BARRAGENS - OPINIÃO
Barragens: sim ou não?
Durante muito tempo, o pequeno, mas
magnífico, Museu de Arte Pré-Histórica e do Sagrado no Vale do Tejo, em Mação,
exibiu uma exposição intitulada “Um risco na paisagem”. A exposição documentava
as primeiras marcas traçadas pela humanidade na paisagem, há 7 ou 8 milénios,
quando se constituíram os primeiros núcleos sedentários. Esses “riscos”
marcaram para sempre o território e a identidade das gentes.
Terá começado aí a
poluição do planeta? A humanidade faz parte da natureza. A respetiva interação
para produzir valores de uso, ou seja, bens e serviços necessários à satisfação
das necessidades humanas de forma sustentável, é o oposto à lógica capitalista
produtivista que age de forma predatória sobre a natureza. Para o capitalismo o
que interessa é produzir com o objetivo da reprodução e acumulação de riqueza.
Atente-se no debate sobre
a construção de novas barragens. Para alguns (e algumas) o debate não é sobre
as vantagens ou inconvenientes de construir esta ou aquela barragem, em
concreto. Debate que se impõe, sublinhe-se, porque, de facto a construção de
uma barragem não é necessariamente sinónimo de progresso. Pode constituir mesmo
um retrocesso, quando os interesses das empresas de eletricidade, por exemplo,
se sobrepõem aos interesses das populações, do ambiente e do livre curso dos
rios.
Será o caso, por exemplo,
da Barragem de Fridão, em Amarante. A sua construção parece ser desnecessária e
os riscos afiguram-se elevadíssimos, em comparação com os parcos benefícios
esperados. Nestas circunstâncias, parece assisado rejeitar a construção desta
barragem.
Em contrapartida, que
pensar da construção da Barragem de Pisão, no Crato? Esta infraestrutura é
absolutamente necessária ao abastecimento de água potável a 8 concelhos do
norte alentejano. A Barragem de Póvoa e Meadas que atualmente garante esse
abastecimento há muito ameaça ruir. Portanto, a construção da Barragem do Pisão
não é apenas recomendável; já deveria ter sido feita e é mais imperativa a cada
dia que passa, para garantir o fornecimento de água potável a milhares de
pessoas.
A albufeira da Barragem de Castelo de Bode é essencial para o abastecimento de água potável à Grande Lisboa
Já a ideia de construir uma barragem
em Alvito, a sul da Beira Baixa, tem grande número de prós e alguns contras que
têm de ser bem sopesados, assim como a dimensão que ela poderá vir a ter. Os
estudos cuja elaboração foi recomendada pela Assembleia da República deverão
clarificar as opções e permitir uma decisão esclarecida.
Em qualquer caso, ser
liminarmente contra todas as barragens não passa de um slogan, numa altura em
que muito justamente existe uma preocupação generalizada com os efeitos das
alterações climáticas, a previsão de períodos de seca mais prolongados e
maiores dificuldades de acesso à água. A água é essencial à vida humana e o seu
fornecimento às populações é um serviço público que não pode falhar.
É por isso (confesso…)
que é capciosa a intencional dicotomia introduzida no título deste apontamento.

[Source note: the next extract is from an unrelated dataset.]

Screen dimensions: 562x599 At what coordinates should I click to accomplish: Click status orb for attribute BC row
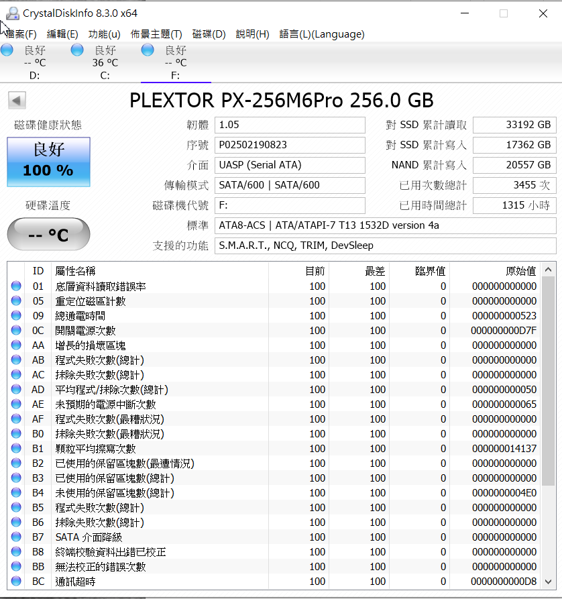(16, 582)
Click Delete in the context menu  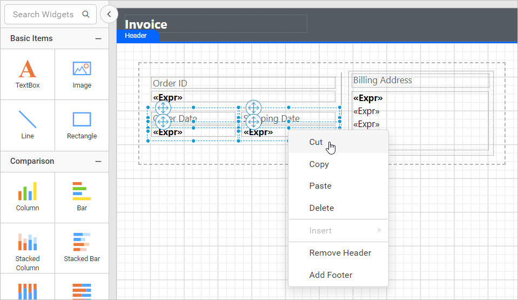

É que nuns casos “barragens sim”, noutros “barragens não”… É preciso estudar e
ponderar cada projeto, porquanto nenhuma fórmula livresca ou uma qualquer
“linha justa” determina esta ou aquela opção, em concreto.
De resto, num quadro de
profundas alterações climáticas, em que os períodos de seca se repetem e
agudizam, qualquer política de serviço público tem de colocar o problema do
abastecimento de água na primeira linha das suas preocupações. E tem de o
resolver de acordo com o interesse público! Com melhor gestão da água e com
barragens, se for absolutamente necessário, sempre mitigando os eventuais
efeitos nefastos de mais um “risco na paisagem”.